On Monday, The Guardian announced that its business journalists and foreign correspondents would file copy to the newspaper's online edition before it appeared in the paper.
The following day The Times followed suit, announcing that its foreign correspondents would file for its website first.
Both papers expect the main home news sections to eventually adopt the same approach.
Local print editors conceded that the dam had broken.
"It's a very interesting development," The Sydney Morning Herald's editor Alan Oakley told Media. "It's not really a question of if we move to posting unique breaking stories online but when and how we do it.
"How newspapers handle the transition and whether that content is free or part of a select, paid-for subscriber service is the real issue. It's really all about the pace of change and how we respond to that in the printed version of our brand."
Brisbane's The Courier-Mail's editor David Fagan said his paper is already tinkering with the model. "A recent investigation into the second runway at Brisbane airport was first run online, then it was in the paper, but we had a whole lot of resources on the website."
The Australian's editor-in-chief Chris Mitchell was more sceptical: "I think some people are getting ahead of themselves. We will be using newspaper journalists to file breaking news online shortly. For instance, if there is a plane crash we file stories to the web.
"But if we get an exclusive interview with a survivor, we will save it for the print version."
Most newspapers have greatly expanded online news coverage in the past few years, but the British initiative represents a sea change for reporting and production staff.
Previously geared to a "file by three, home for tea" daily timetable, reporters will be required to start work earlier and file their first stories by the time most newspapers are preparing for their morning conference. Production staff, meanwhile, will work on a revolving basis, sub-editing copy and placing it on the website as soon as it is ready to go. The Guardian, which already has a team of dedicated online reporters, said it is likely to increase its staff as a result of the initiative.
The Australian Financial Review's editor Glenn Burge said: "We used to have a couple of dedicated online journalists and we have given it away after we realised we were not making any money."
This week the paper launched an online subscription site and Burge sees the AFR, with its financial news niche, as different to broad-based newspapers.
He conceded breaking news must go online but expects AFR journalists will add a few paragraphs to wire copy rather than filing 400 or 500 words online during the day. Comment and analysis would be seen in print before it appeared on the web.

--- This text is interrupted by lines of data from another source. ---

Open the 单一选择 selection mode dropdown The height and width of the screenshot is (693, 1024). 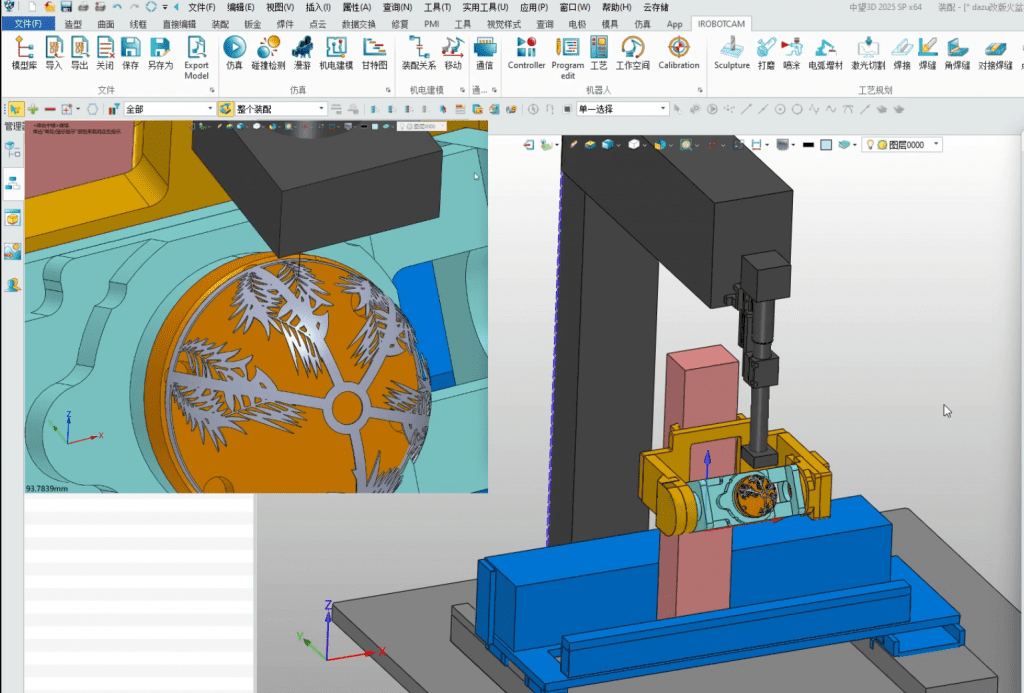(x=663, y=109)
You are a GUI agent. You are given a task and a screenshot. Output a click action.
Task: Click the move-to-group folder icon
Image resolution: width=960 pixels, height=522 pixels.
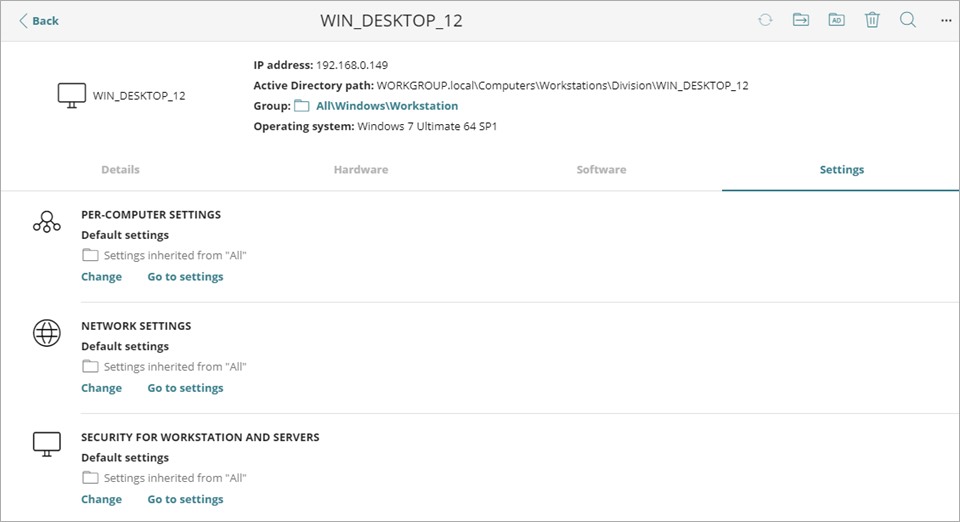[801, 20]
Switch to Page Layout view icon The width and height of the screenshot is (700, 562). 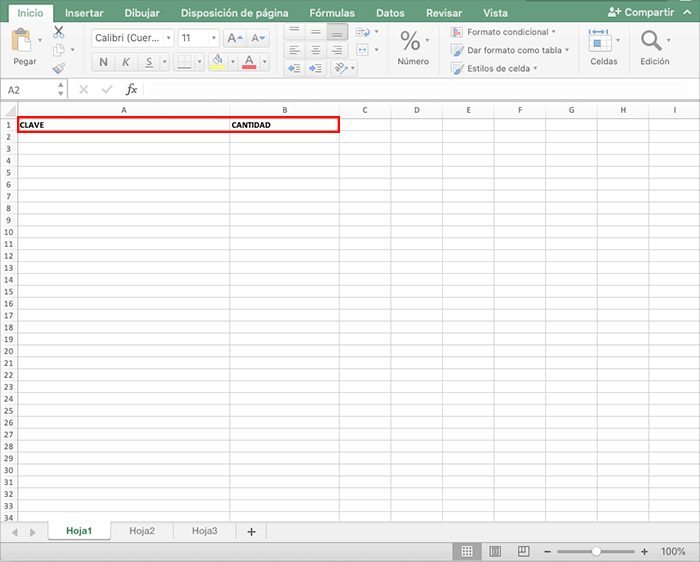495,551
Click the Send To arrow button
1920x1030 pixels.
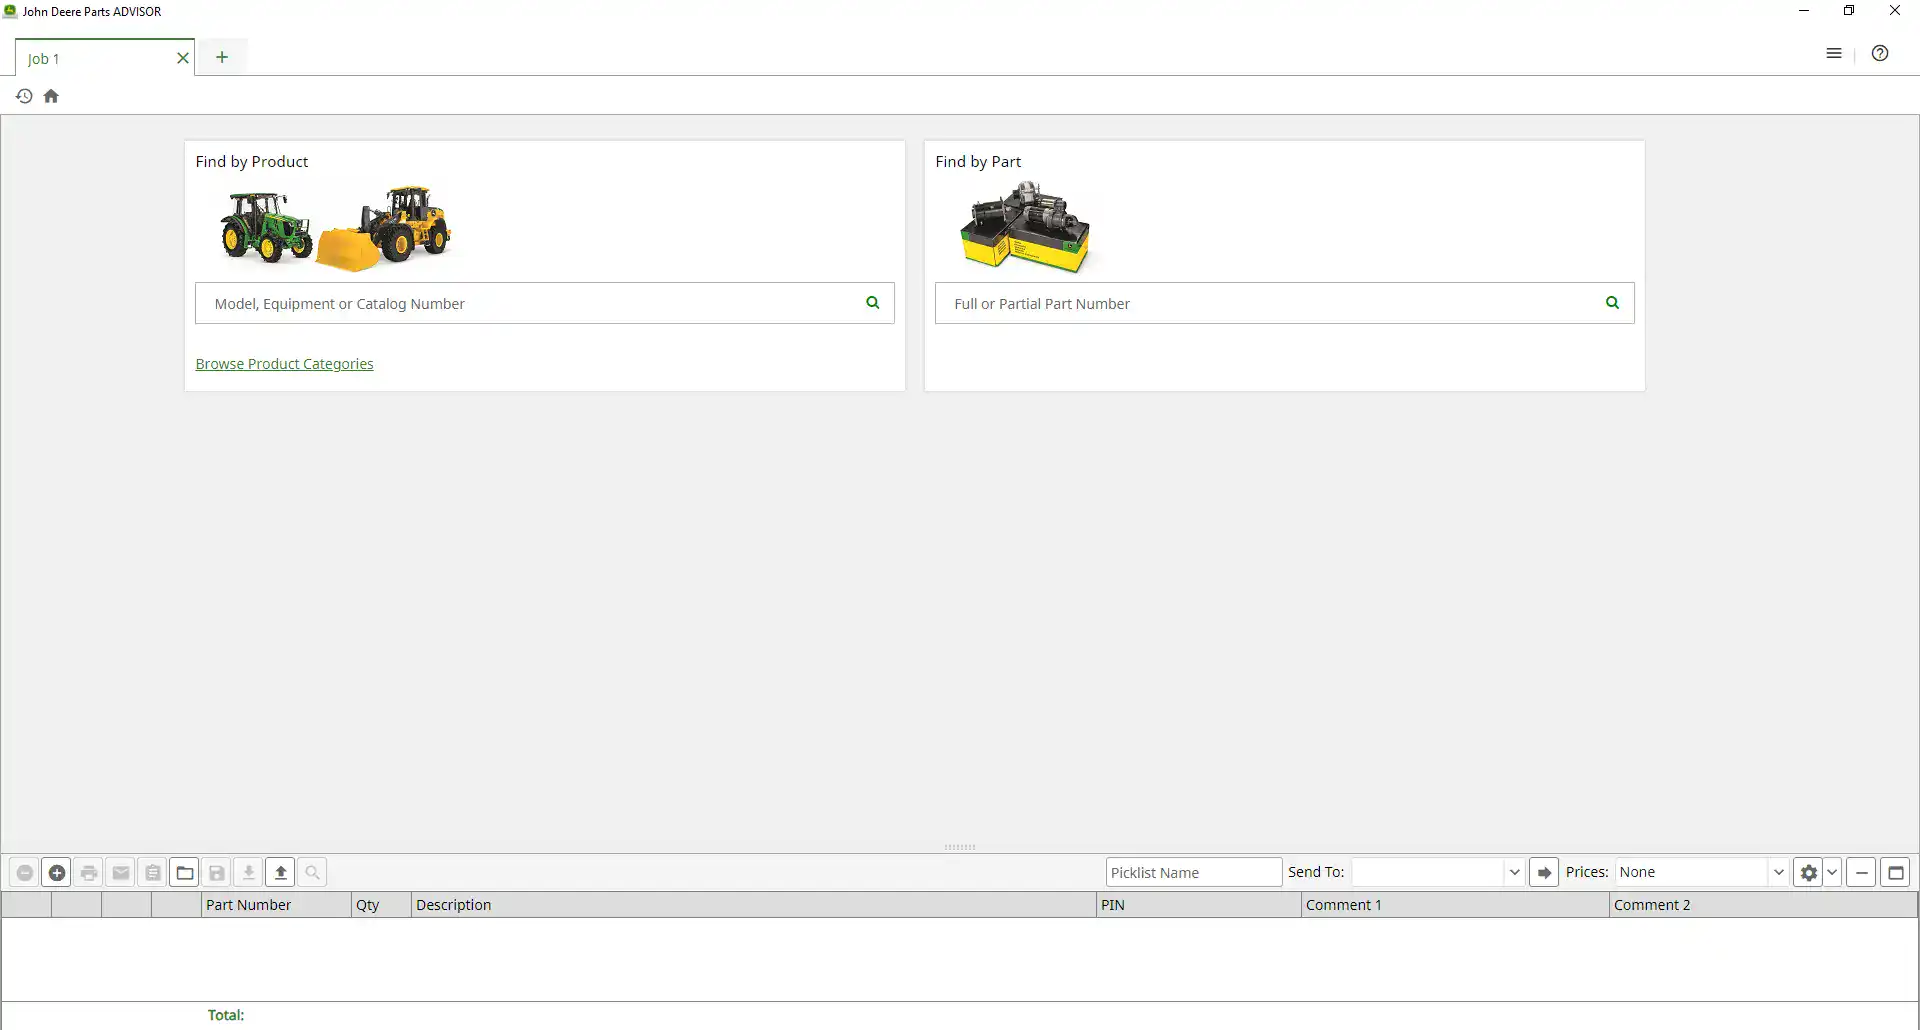(1544, 873)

"The Wall Street Journal and, to a lesser extent, the Financial Times ... are returning to the same model," Burge said.
Emily Bell, The Guardian's online editor, who was appointed six years ago to guide the paper into the internet age, said the move was a logical next step. The paper - in common with most other British broadsheets - already carries breaking news on its site, via agency copy. What will change is that for a breaking story, such as last week's assassination of Abu Musab al-Zarqawi, an initial news report will be quickly followed by full coverage by the foreign correspondent on the scene, accompanied by the appropriate comment. Where previously this sort of package would not have been available until the following day's newspaper, now it will be made available on the website as soon as it has been written and edited.

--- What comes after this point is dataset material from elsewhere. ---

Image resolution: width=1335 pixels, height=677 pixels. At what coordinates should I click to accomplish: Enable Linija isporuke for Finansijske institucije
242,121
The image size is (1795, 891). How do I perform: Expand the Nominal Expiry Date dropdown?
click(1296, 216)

Mitchell said: "You have to remember that the Australian market is very different to the UK, where there are a lot of daily newspapers. Here newspapers are profitable business whereas The Times and The Guardian are loss-making businesses."

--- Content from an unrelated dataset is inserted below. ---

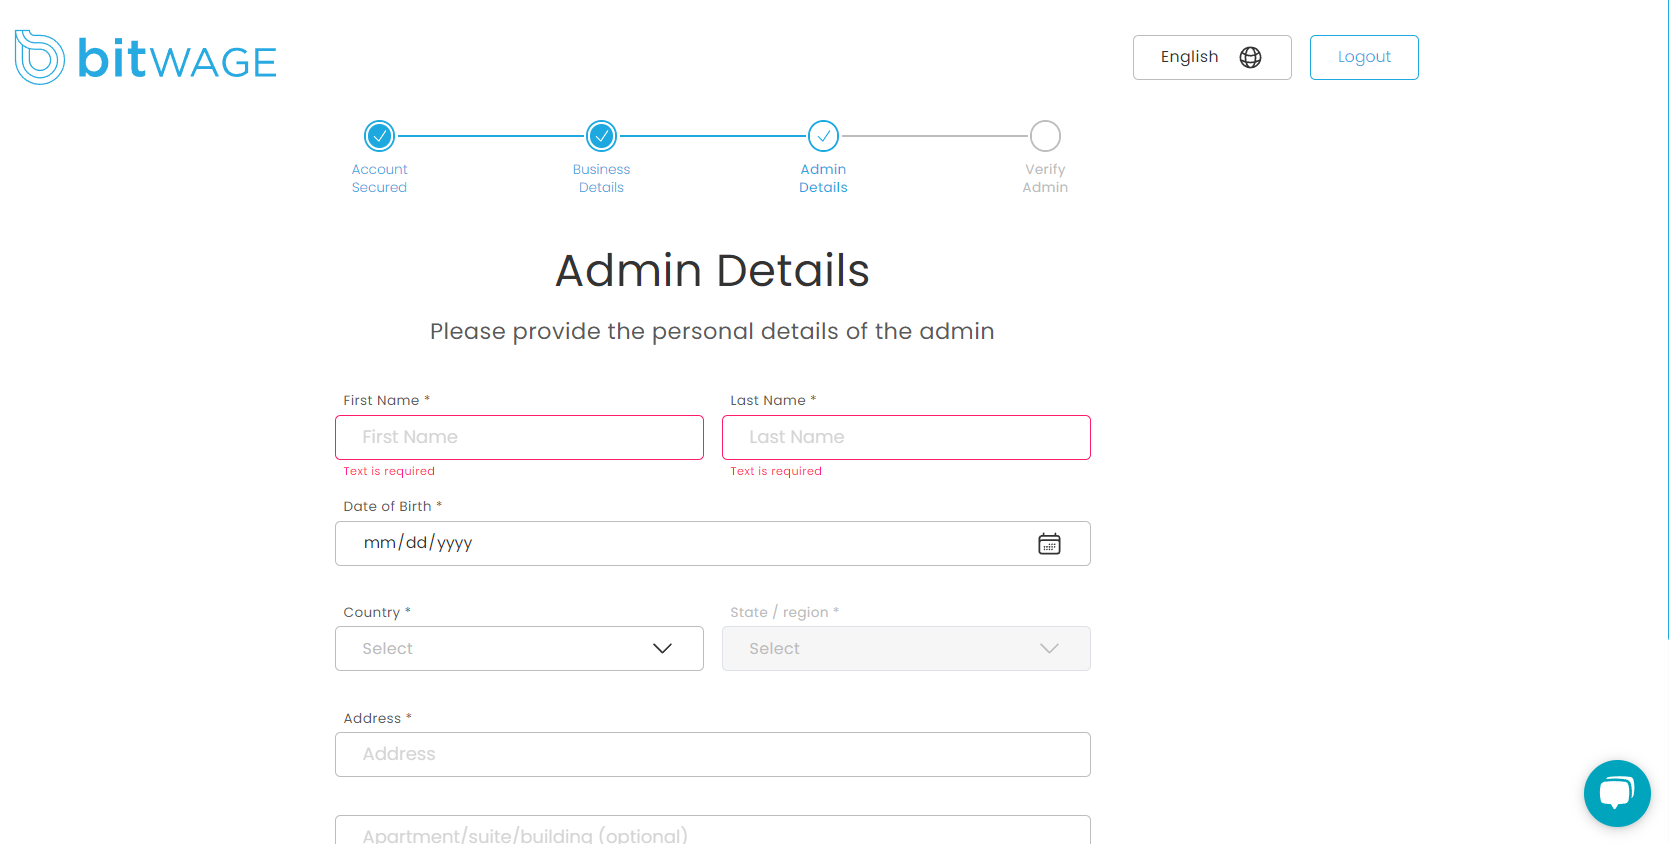Click the Verify Admin step label
Image resolution: width=1669 pixels, height=844 pixels.
(x=1045, y=179)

Bell predicted the website would eventually become the main operation for The Guardian. "I'd be a very poor online editor if I didn't aim for that," she said.
"My entire raison d'etre here is to push the online operation from being the tail to being the dog. There will be competing pressures from other parts of the business, but I think that within 10 years most news organisations will be primarily online. It might happen faster."
She said the development had primarily been dictated by the growth rate of online readership: The Guardian's online edition has 13.3 million unique users a month and is growing fast in new markets such as the US and India.
Another reason to increase the focus on the paper's website, Bell said, was the increasing pool of advertising revenue flowing in from the online edition. Although it was only a fraction of the income produced by the newspaper, online advertising revenue was growing at 50 per cent to 60 per cent a year.
"The pace of change has definitely picked up," Bell said. "For three to four years we got a lot done but in terms of bringing the paper on board they were distinctly separate operations. Now the level of integration and discussion between the two is far greater and growing fast."
No matter where the model led and how fast it moved online, Fagan said, "It's good journalism that will win."